Zwischendurch, der Rezensent möchte es nicht unterschlagen, - zumal er eine persönliche Erfolgsmeldung parat hat, schritten wir zum Kegeln, was auf beiden Bahnen geschah. Hier waren sportliche Höchstleistungen zu bewundern. Weniger im angezeigten Ergebnis, als in den Verrenkungen beim „Abwurf“ der Kugeln. Widererwarten setzte sich sofort unsere Renate an die Spitze, die sie behauptete, trotz des starken Drucks durch den Bernd aus Freital. Der Bernd aus Dresden war auch erfolgreich, - aber nicht weil er besonders gut, sondern andere Kegler noch etwas mieser waren und sich um den Titel „Rattenkönig“ streiten konnten.
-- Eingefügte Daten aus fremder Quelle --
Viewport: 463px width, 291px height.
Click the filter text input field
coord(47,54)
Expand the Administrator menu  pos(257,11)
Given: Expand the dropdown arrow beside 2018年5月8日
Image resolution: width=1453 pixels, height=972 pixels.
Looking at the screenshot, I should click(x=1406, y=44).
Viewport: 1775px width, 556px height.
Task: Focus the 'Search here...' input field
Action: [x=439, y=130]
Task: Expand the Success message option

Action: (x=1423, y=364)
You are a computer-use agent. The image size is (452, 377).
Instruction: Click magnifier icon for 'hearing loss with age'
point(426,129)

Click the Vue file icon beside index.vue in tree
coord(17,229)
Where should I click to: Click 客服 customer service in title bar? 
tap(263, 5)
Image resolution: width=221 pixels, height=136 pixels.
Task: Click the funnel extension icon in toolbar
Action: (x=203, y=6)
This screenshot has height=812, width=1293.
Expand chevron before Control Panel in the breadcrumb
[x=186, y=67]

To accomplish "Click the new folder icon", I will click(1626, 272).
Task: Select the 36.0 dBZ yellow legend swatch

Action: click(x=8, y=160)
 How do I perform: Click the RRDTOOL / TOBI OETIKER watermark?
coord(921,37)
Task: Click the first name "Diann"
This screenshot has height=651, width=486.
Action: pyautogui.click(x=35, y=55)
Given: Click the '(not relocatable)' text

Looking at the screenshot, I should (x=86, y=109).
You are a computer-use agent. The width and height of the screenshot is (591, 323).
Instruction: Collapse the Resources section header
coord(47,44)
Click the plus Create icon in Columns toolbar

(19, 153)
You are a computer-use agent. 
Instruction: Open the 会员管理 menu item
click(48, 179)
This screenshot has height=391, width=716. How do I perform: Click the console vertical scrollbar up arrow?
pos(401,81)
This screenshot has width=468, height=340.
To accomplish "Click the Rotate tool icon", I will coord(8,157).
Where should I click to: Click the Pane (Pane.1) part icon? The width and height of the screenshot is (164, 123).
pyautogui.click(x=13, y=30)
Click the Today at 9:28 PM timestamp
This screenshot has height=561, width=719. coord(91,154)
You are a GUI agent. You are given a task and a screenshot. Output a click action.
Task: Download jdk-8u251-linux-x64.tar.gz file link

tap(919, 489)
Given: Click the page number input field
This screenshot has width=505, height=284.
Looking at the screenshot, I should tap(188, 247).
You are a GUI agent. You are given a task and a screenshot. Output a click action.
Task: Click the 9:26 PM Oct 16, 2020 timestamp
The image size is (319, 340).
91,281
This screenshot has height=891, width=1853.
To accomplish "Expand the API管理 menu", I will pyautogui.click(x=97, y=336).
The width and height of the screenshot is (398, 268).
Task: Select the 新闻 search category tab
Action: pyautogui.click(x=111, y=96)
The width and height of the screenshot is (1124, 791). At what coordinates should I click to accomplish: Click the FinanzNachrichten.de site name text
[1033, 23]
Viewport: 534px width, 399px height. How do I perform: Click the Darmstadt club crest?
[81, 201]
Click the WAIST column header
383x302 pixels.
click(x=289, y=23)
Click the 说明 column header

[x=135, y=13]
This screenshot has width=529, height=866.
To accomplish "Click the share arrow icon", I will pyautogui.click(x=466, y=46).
So verging die Zeit mit viel Spaß und Muskelkater und einem wunderbaren freundschaftlichem Miteinander, - so wie wir uns das alle wünschen und stetig viel dafür tun. Bevor der große Weihnachtsstress so richtig beginnt, hatten wir noch ein paar schöne Stunden, die es in der Art hoffentlich in 2018 noch einige geben wird. Das wünscht sich, sicherlich auch namens aller seiner Vereinsfreunde, der Schreiberling und Lichtmaler Bernd Schwabe.

(eingestellt am 13.12.2017)        Frohe Weihnachten.